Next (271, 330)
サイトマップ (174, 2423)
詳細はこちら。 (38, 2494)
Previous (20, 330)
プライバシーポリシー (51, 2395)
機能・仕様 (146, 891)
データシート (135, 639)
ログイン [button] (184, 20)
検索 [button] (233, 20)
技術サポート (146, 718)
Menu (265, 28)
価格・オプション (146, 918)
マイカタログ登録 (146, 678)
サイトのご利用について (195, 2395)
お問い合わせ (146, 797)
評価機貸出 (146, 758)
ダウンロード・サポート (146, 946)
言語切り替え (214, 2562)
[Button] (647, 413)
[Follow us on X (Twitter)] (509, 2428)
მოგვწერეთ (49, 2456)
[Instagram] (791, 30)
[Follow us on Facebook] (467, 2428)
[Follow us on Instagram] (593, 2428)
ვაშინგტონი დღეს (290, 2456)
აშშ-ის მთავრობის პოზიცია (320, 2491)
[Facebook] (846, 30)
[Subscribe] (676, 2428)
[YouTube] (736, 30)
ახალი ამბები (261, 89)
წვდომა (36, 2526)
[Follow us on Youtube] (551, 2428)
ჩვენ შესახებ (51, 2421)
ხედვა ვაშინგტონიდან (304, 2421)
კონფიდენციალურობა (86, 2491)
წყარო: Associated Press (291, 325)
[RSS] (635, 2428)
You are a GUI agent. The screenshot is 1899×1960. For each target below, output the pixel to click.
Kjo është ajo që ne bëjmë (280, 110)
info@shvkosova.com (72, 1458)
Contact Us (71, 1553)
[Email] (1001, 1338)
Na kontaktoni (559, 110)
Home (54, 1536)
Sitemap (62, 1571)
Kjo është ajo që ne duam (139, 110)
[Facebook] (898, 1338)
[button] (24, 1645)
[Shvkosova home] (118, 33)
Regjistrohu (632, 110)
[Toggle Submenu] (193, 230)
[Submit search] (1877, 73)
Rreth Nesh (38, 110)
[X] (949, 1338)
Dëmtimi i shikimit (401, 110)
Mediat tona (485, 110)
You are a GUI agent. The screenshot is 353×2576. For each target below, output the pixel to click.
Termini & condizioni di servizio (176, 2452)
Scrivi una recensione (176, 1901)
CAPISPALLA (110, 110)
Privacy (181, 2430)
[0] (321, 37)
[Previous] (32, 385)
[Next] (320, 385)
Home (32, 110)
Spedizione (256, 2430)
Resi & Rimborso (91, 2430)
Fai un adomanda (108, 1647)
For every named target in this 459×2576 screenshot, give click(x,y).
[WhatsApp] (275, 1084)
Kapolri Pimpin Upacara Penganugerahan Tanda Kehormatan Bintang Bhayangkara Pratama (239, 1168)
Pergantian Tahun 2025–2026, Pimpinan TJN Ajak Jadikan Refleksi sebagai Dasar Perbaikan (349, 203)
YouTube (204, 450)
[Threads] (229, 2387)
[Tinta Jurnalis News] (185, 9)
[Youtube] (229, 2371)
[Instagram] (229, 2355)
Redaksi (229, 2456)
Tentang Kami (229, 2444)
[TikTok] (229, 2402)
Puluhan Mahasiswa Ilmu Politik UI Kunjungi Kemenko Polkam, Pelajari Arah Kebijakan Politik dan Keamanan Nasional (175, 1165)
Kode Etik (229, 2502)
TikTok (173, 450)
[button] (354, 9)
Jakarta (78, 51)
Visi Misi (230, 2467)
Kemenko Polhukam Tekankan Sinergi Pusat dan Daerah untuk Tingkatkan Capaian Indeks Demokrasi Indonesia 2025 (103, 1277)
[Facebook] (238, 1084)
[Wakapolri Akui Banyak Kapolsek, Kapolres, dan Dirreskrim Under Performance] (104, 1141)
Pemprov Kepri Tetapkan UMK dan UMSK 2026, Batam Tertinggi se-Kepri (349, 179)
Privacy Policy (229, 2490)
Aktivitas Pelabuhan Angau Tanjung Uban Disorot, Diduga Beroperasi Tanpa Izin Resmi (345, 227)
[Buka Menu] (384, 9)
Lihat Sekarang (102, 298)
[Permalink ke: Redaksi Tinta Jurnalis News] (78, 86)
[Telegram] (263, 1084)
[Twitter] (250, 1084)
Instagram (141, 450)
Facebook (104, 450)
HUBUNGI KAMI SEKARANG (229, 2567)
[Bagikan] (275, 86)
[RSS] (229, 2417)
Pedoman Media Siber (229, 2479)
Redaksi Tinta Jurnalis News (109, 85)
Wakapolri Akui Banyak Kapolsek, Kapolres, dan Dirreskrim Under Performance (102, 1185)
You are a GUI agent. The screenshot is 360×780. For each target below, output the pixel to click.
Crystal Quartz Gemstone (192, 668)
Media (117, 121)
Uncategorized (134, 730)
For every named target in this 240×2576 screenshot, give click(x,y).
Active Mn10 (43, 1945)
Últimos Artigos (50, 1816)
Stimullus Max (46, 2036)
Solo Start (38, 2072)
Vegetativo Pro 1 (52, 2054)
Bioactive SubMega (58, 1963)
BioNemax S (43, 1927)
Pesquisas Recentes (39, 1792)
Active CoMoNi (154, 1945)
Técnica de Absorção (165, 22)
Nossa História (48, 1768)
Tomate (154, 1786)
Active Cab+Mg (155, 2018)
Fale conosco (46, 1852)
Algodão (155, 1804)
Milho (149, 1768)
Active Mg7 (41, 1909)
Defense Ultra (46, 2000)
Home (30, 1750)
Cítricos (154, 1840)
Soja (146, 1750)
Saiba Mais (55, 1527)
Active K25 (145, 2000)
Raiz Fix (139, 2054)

YOUR ASSIGNMENT:
Nothing should be left out when the listing is retyped exactly.

SOLUTION:
Next (271, 330)
サイトマップ (174, 2423)
詳細はこちら。 (38, 2494)
Previous (20, 330)
プライバシーポリシー (51, 2395)
機能・仕様 (146, 891)
データシート (135, 639)
ログイン [button] (184, 20)
検索 [button] (233, 20)
技術サポート (146, 718)
Menu (265, 28)
価格・オプション (146, 918)
マイカタログ登録 (146, 678)
サイトのご利用について (195, 2395)
お問い合わせ (146, 797)
評価機貸出 (146, 758)
ダウンロード・サポート (146, 946)
言語切り替え (214, 2562)
[Button] (647, 413)
[Follow us on X (Twitter)] (509, 2428)
მოგვწერეთ (49, 2456)
[Instagram] (791, 30)
[Follow us on Facebook] (467, 2428)
[Follow us on Instagram] (593, 2428)
ვაშინგტონი დღეს (290, 2456)
აშშ-ის მთავრობის პოზიცია (320, 2491)
[Facebook] (846, 30)
[Subscribe] (676, 2428)
[YouTube] (736, 30)
ახალი ამბები (261, 89)
წვდომა (36, 2526)
[Follow us on Youtube] (551, 2428)
ჩვენ შესახებ (51, 2421)
ხედვა ვაშინგტონიდან (304, 2421)
კონფიდენციალურობა (86, 2491)
წყარო: Associated Press (291, 325)
[RSS] (635, 2428)
You are a GUI agent. The screenshot is 1899×1960. For each target below, output the pixel to click.
Kjo është ajo që ne bëjmë (280, 110)
info@shvkosova.com (72, 1458)
Contact Us (71, 1553)
[Email] (1001, 1338)
Na kontaktoni (559, 110)
Home (54, 1536)
Sitemap (62, 1571)
Kjo është ajo që ne duam (139, 110)
[Facebook] (898, 1338)
[button] (24, 1645)
[Shvkosova home] (118, 33)
Regjistrohu (632, 110)
[Toggle Submenu] (193, 230)
[Submit search] (1877, 73)
Rreth Nesh (38, 110)
[X] (949, 1338)
Dëmtimi i shikimit (401, 110)
Mediat tona (485, 110)
You are a GUI agent. The screenshot is 353×2576. For each target below, output the pixel to click.
Termini & condizioni di servizio (176, 2452)
Scrivi una recensione (176, 1901)
CAPISPALLA (110, 110)
Privacy (181, 2430)
[0] (321, 37)
[Previous] (32, 385)
[Next] (320, 385)
Home (32, 110)
Spedizione (256, 2430)
Resi & Rimborso (91, 2430)
Fai un adomanda (108, 1647)
For every named target in this 459×2576 screenshot, give click(x,y).
[WhatsApp] (275, 1084)
Kapolri Pimpin Upacara Penganugerahan Tanda Kehormatan Bintang Bhayangkara Pratama (239, 1168)
Pergantian Tahun 2025–2026, Pimpinan TJN Ajak Jadikan Refleksi sebagai Dasar Perbaikan (349, 203)
YouTube (204, 450)
[Threads] (229, 2387)
[Tinta Jurnalis News] (185, 9)
[Youtube] (229, 2371)
[Instagram] (229, 2355)
Redaksi (229, 2456)
Tentang Kami (229, 2444)
[TikTok] (229, 2402)
Puluhan Mahasiswa Ilmu Politik UI Kunjungi Kemenko Polkam, Pelajari Arah Kebijakan Politik dan Keamanan Nasional (175, 1165)
Kode Etik (229, 2502)
TikTok (173, 450)
[button] (354, 9)
Jakarta (78, 51)
Visi Misi (230, 2467)
Kemenko Polhukam Tekankan Sinergi Pusat dan Daerah untuk Tingkatkan Capaian Indeks Demokrasi Indonesia 2025 (103, 1277)
[Facebook] (238, 1084)
[Wakapolri Akui Banyak Kapolsek, Kapolres, dan Dirreskrim Under Performance] (104, 1141)
Pemprov Kepri Tetapkan UMK dan UMSK 2026, Batam Tertinggi se-Kepri (349, 179)
Privacy Policy (229, 2490)
Aktivitas Pelabuhan Angau Tanjung Uban Disorot, Diduga Beroperasi Tanpa Izin Resmi (345, 227)
[Buka Menu] (384, 9)
Lihat Sekarang (102, 298)
[Permalink ke: Redaksi Tinta Jurnalis News] (78, 86)
[Telegram] (263, 1084)
[Twitter] (250, 1084)
Instagram (141, 450)
Facebook (104, 450)
HUBUNGI KAMI SEKARANG (229, 2567)
[Bagikan] (275, 86)
[RSS] (229, 2417)
Pedoman Media Siber (229, 2479)
Redaksi Tinta Jurnalis News (109, 85)
Wakapolri Akui Banyak Kapolsek, Kapolres, dan Dirreskrim Under Performance (102, 1185)
You are a GUI agent. The screenshot is 360×780. For each target below, output the pixel to click.
Crystal Quartz Gemstone (192, 668)
Media (117, 121)
Uncategorized (134, 730)
For every named target in this 240×2576 screenshot, give click(x,y).
Active Mn10 (43, 1945)
Últimos Artigos (50, 1816)
Stimullus Max (46, 2036)
Solo Start (38, 2072)
Vegetativo Pro 1 (52, 2054)
Bioactive SubMega (58, 1963)
BioNemax S (43, 1927)
Pesquisas Recentes (39, 1792)
Active CoMoNi (154, 1945)
Técnica de Absorção (165, 22)
Nossa História (48, 1768)
Tomate (154, 1786)
Active Cab+Mg (155, 2018)
Fale conosco (46, 1852)
Algodão (155, 1804)
Milho (149, 1768)
Active Mg7 (41, 1909)
Defense Ultra (46, 2000)
Home (30, 1750)
Cítricos (154, 1840)
Soja (146, 1750)
Saiba Mais (55, 1527)
Active K25 (145, 2000)
Raiz Fix (139, 2054)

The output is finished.